## ABOUT THIS TASK
Write out the stretch of lines below that begins at the line with "Our Company (835, 1080)" and ends at the line with "SEARCH 🔍 (1759, 17)", including both, exactly as given and nothing more.
[Opening MATERIALS PROVIDED section]
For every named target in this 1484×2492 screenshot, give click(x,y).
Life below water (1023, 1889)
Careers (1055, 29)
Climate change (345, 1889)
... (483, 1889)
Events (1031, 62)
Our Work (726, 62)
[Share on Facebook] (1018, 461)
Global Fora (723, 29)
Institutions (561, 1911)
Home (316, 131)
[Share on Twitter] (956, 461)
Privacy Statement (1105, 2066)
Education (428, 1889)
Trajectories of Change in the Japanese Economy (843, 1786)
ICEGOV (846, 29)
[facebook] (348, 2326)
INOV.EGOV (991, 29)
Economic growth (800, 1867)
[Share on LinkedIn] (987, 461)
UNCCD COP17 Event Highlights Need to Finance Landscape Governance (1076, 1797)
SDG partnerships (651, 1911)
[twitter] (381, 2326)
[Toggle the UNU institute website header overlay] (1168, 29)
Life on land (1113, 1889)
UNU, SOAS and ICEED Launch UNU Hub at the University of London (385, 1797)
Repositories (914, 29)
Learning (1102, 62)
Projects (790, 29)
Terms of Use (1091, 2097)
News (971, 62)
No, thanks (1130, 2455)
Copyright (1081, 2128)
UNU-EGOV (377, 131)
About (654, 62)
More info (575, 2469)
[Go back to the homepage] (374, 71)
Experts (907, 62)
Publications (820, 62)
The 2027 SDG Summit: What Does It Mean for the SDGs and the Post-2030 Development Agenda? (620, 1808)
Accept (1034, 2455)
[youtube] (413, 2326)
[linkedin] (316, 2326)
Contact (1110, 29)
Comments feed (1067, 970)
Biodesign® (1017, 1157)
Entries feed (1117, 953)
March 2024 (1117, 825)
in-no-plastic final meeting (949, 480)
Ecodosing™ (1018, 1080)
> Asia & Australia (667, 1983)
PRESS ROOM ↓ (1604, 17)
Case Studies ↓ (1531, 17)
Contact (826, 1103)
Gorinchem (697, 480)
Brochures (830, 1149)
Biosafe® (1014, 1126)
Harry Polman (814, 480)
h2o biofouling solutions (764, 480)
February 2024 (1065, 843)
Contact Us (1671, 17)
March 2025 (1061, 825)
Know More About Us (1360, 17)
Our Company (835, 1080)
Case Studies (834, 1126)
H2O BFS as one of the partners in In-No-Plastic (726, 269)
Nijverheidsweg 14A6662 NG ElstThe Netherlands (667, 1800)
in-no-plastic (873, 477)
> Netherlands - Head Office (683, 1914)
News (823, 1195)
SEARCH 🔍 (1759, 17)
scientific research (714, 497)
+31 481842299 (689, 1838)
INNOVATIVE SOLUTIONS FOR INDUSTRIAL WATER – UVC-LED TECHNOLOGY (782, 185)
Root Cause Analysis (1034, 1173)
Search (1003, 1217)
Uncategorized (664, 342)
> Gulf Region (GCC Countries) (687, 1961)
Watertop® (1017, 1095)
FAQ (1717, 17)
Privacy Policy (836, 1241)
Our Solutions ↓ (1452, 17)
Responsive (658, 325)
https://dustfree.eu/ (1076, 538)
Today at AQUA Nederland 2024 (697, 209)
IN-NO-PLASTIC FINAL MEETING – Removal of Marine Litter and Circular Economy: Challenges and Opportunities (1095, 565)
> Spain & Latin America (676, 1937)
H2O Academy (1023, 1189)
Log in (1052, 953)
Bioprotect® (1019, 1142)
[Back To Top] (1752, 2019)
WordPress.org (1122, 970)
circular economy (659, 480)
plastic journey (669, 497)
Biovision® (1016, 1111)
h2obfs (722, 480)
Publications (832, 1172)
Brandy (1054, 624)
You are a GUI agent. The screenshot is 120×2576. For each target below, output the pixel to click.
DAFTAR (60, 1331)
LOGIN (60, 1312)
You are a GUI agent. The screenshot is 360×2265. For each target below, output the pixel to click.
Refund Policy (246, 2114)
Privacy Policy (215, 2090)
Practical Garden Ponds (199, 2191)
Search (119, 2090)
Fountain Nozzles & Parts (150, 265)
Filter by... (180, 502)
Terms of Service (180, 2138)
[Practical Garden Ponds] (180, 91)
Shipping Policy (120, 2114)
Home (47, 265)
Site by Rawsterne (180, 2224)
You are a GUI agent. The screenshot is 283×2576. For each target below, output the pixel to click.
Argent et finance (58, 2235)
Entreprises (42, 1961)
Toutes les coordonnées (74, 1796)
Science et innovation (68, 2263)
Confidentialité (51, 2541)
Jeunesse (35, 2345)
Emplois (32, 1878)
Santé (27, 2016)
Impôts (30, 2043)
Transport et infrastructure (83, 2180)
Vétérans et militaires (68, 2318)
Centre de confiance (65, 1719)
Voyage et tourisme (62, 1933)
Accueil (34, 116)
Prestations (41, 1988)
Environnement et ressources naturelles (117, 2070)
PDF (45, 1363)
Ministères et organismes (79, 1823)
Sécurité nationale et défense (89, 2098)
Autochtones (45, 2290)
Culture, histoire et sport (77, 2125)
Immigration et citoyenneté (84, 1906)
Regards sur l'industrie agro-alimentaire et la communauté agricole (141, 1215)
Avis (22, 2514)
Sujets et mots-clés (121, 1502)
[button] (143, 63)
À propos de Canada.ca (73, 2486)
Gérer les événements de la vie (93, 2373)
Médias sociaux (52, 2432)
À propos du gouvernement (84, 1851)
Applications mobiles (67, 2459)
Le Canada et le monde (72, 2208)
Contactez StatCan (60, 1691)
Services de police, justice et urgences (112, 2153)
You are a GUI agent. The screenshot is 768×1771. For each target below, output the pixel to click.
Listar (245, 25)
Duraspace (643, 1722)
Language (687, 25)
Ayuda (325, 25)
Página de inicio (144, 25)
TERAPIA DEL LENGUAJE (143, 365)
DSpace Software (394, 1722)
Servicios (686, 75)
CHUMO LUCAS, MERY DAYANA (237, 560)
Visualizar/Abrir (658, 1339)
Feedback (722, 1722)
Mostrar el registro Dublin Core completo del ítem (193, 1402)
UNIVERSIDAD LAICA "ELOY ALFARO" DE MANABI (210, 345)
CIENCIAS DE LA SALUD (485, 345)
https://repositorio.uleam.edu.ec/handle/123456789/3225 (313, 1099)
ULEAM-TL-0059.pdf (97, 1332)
[Closing MATERIALS PROVIDED section]
## ANSWER FOR THE TASK
Our Company (835, 1080)
Case Studies (834, 1126)
H2O BFS as one of the partners in In-No-Plastic (726, 269)
Nijverheidsweg 14A6662 NG ElstThe Netherlands (667, 1800)
in-no-plastic (873, 477)
> Netherlands - Head Office (683, 1914)
News (823, 1195)
SEARCH 🔍 (1759, 17)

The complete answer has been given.